>> START MATERIAL SHOWN

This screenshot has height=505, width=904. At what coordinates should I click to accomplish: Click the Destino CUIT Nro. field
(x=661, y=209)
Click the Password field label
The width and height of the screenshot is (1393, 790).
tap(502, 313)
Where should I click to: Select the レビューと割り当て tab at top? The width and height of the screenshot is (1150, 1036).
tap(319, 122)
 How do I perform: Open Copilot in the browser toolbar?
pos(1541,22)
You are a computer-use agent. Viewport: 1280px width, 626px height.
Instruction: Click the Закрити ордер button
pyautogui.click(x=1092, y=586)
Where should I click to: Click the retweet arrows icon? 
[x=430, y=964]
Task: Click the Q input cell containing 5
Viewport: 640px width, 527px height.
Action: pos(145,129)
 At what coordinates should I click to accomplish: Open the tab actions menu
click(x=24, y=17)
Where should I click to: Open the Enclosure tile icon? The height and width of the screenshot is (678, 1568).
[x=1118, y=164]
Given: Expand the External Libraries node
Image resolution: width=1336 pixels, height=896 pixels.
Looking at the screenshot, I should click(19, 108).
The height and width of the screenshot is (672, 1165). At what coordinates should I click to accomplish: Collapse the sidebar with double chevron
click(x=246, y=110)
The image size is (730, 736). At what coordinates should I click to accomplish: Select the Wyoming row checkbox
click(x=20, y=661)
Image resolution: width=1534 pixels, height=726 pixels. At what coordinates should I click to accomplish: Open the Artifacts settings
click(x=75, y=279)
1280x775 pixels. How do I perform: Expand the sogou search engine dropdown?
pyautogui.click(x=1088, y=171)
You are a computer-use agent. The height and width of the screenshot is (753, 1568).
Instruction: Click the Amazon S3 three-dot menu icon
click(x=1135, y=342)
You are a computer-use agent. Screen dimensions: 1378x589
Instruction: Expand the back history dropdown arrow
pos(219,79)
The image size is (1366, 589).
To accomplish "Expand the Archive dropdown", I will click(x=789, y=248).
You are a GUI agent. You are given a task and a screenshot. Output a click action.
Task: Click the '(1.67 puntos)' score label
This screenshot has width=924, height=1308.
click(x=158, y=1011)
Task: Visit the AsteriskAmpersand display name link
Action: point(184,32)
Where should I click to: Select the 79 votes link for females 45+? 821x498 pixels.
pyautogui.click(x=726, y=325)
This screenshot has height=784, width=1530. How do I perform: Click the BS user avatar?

>> END MATERIAL SHOWN

» TASK BRIEF
Find each line in the listing above that contains the word "menu" and copy it out in full. Matching is case-sensitive.

» SOLVED PROBLEM
 At what coordinates should I click to accomplish: Open the tab actions menu
Instruction: Click the Amazon S3 three-dot menu icon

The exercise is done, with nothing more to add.